Parties should recognize that the drafting of legal measures for packaging and labelling of tobacco products is not a one-time exercise. Legal measures should be reviewed periodically and updated as new evidence emerges and as specific health warnings and messages wear out. When undertaking periodic reviews or updates, Parties should take into account their experience in using their packaging and labelling measures, the experiences of other jurisdictions, as well as industry practices in this area. Such reviews or updates can help identify weaknesses and loopholes and highlight areas in which the language used in the measures should be clarified.


Infrastructure and Budget

Parties should consider ensuring that the infrastructure necessary for compliance and enforcement activities exists. Parties should also consider providing a budget for such activities.


To enhance compliance, Parties should inform stakeholders of the requirements of the law before it comes into force. Different strategies might be required for different stakeholders, such as tobacco manufacturers, importers and retailers. Parties should consider using inspectors or enforcement agents to conduct regular spot checks of tobacco products at manufacturing and importing facilities, as well as at points of sale, to ensure that packaging and labelling comply with the law. It may not be necessary to create a new inspection system if mechanisms are already in place that could be extended to inspect business premises as required. Where applicable, stakeholders should be informed that tobacco products will undergo regular spot checks at points of sale.

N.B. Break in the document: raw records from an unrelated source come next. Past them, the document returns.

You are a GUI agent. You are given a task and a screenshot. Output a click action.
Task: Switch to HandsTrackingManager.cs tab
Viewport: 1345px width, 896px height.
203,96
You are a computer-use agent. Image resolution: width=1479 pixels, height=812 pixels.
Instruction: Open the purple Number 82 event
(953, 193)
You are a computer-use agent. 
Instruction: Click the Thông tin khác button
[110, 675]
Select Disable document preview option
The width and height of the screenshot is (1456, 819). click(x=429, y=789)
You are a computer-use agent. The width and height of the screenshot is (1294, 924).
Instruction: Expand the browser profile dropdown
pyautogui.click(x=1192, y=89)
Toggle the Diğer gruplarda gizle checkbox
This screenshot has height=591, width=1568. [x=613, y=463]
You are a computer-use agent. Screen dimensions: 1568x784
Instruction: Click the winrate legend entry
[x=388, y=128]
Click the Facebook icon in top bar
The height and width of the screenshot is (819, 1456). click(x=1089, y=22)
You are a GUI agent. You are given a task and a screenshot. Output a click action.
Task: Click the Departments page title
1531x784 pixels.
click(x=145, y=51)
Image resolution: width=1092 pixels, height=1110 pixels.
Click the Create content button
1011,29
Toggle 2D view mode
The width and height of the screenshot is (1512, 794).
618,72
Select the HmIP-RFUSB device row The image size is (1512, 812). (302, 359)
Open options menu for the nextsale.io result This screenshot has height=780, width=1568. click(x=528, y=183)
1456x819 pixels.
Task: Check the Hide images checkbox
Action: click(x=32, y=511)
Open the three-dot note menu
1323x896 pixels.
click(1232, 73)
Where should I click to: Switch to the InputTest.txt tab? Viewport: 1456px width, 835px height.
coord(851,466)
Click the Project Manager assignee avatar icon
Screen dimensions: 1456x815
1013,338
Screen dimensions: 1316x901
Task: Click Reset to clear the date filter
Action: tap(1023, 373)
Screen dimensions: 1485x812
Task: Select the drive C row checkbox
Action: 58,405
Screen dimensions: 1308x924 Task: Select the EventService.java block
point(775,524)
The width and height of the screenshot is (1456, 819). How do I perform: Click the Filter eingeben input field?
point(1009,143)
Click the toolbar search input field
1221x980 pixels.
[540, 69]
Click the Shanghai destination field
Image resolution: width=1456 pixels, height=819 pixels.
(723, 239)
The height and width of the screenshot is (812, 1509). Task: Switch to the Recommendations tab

Response to Non-Compliance

Parties should ensure that their enforcement authorities are prepared to respond quickly and decisively to instances of non-compliance. Strong, timely responses to early cases will make it clear that compliance is expected and will facilitate future enforcement. Parties should consider making the results of enforcement action public in order to send a strong message that non compliance will be investigated and action will be taken.


Parties should consider encouraging the public to report violations in order to further promote compliance with the law. It might be helpful to establish an enforcement contact point for reporting alleged cases of non-compliance. Parties should ensure that complaints are investigated and dealt with in a timely and thorough manner.